A deep, accented voice replied, “I’m Paul. I’m a Cancerian, too.”
Excellent! Now I knew we could get along. The lights came back on and Apollonia gave me another odd smile. I walked over to her and she said something that solved the mystery: “That’s my little brother, Patty Cakes.”
Okay, I thought. That explains her apathetic response. But there’s no reason . . .
“He’s only nineteen,” she said. “He’s too young fo
r you.”
Nineteen. I would turn twenty-seven in a couple of months and had to admit that Apples was right. So I marched over to Paul and said, “You’re too young for me now, but I’ll get back to you later.”
Later turned out to be the spring of 1981, in Paris. I’d just seen Apollonia in Milan, where we both walked the shows, and she’d told me she was headed to Paris to meet her new boyfriend, Todd, and to work the collections there. She called me at my hotel on Rue La Boétie shortly after I arrived. “Pat, I need a favor. Todd and I need some time alone, but my brother, Paul, is staying with us in our hotel room,” she said. “Can you take him off our hands for a while?”

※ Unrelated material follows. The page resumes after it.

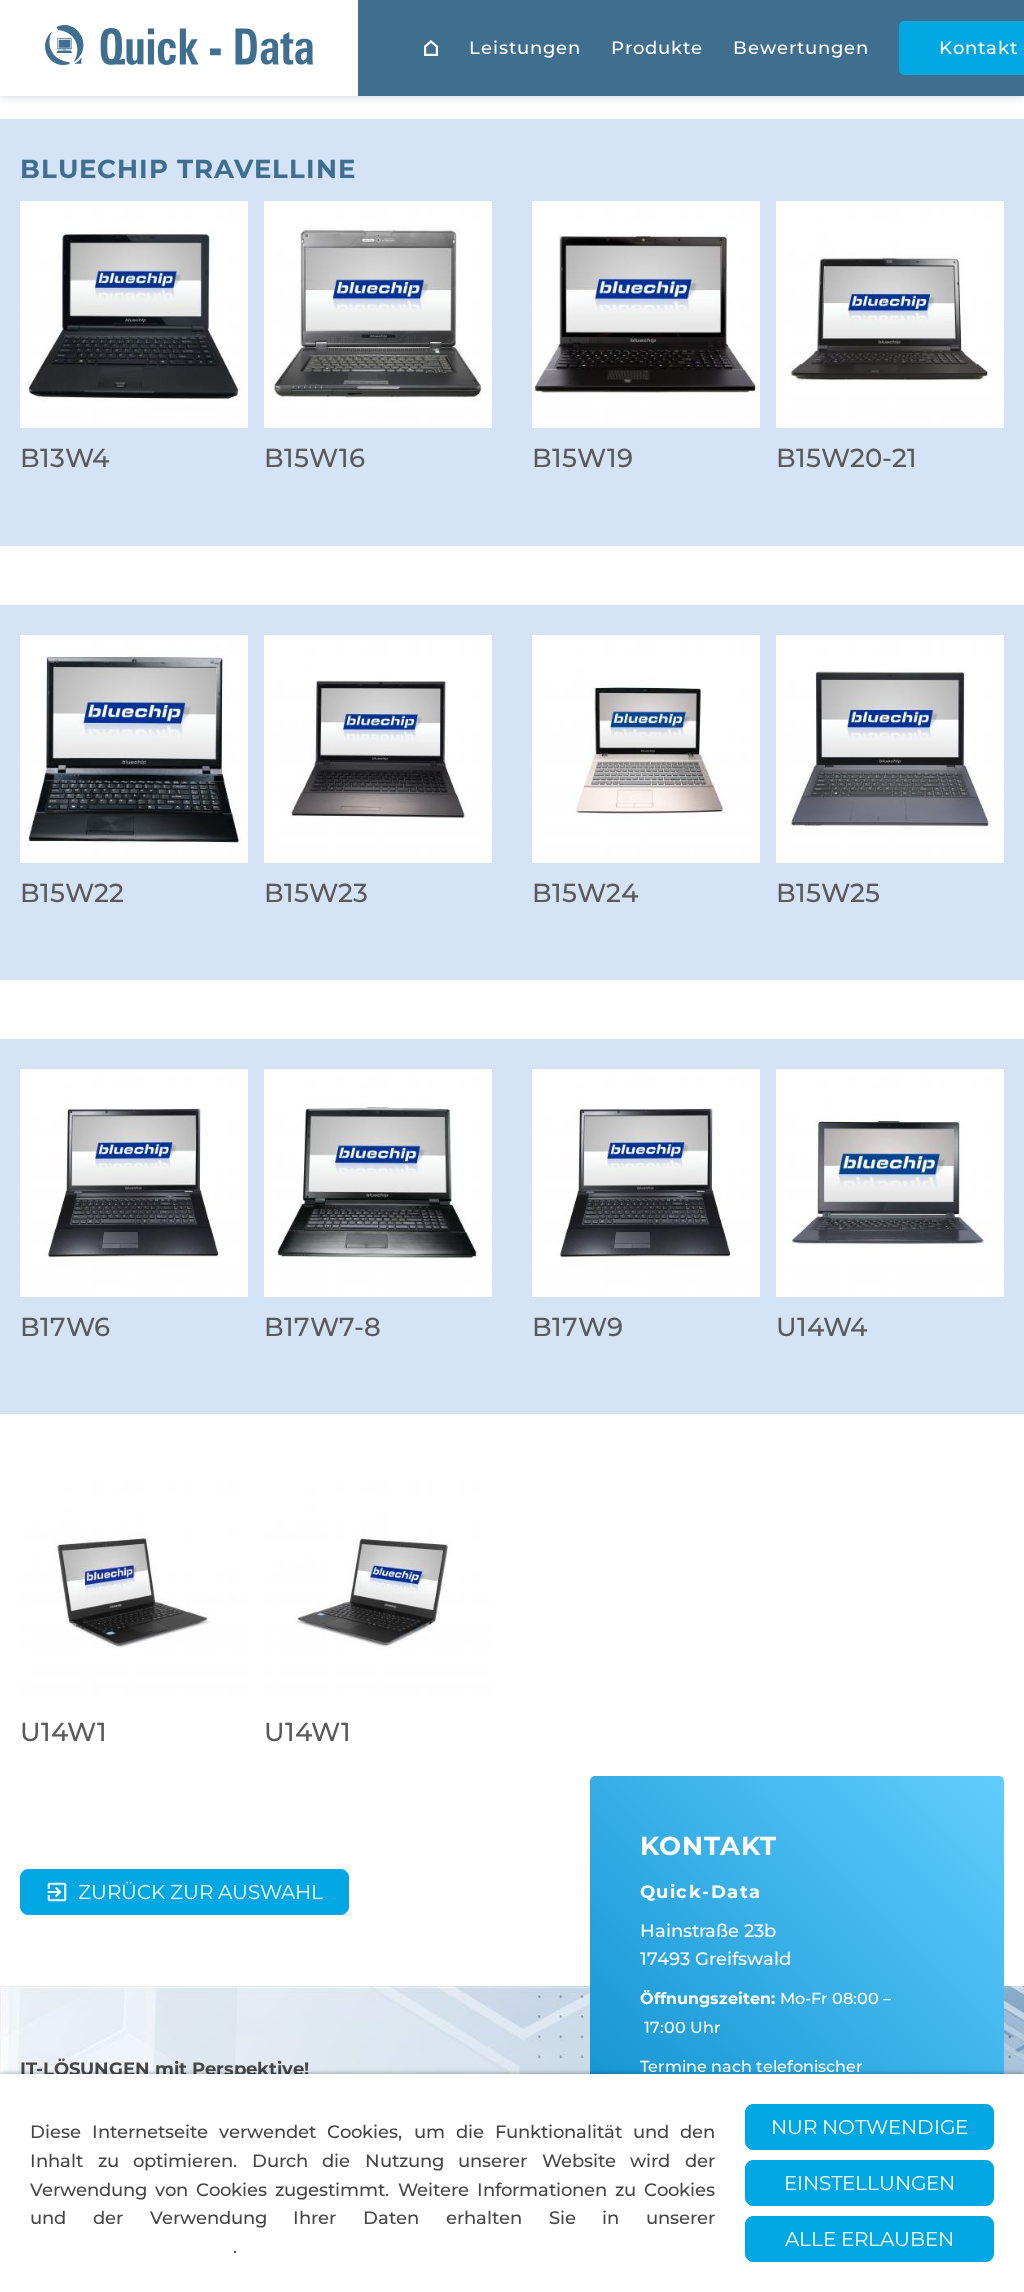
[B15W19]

“Don’t worry,” I said. “I’ll take care of him.” After a long week of fashion shows, with all the changes of clothes and performing on the runway, I was grateful for a companion in Paris, especially the tall, handsome Dutch guy I recalled from the Playboy shoot.
He was waiting with Apples and Todd just outside the show garden. Tall Paul, with his straw-blond hair and wide shoulders, dressed in a T-shirt and loose jeans. Simple, easy, honest, so different from the overdressed fashionistas who were exiting the garden. The four of us strolled along the Rue de l’Université, and it was as if I’d known him for years.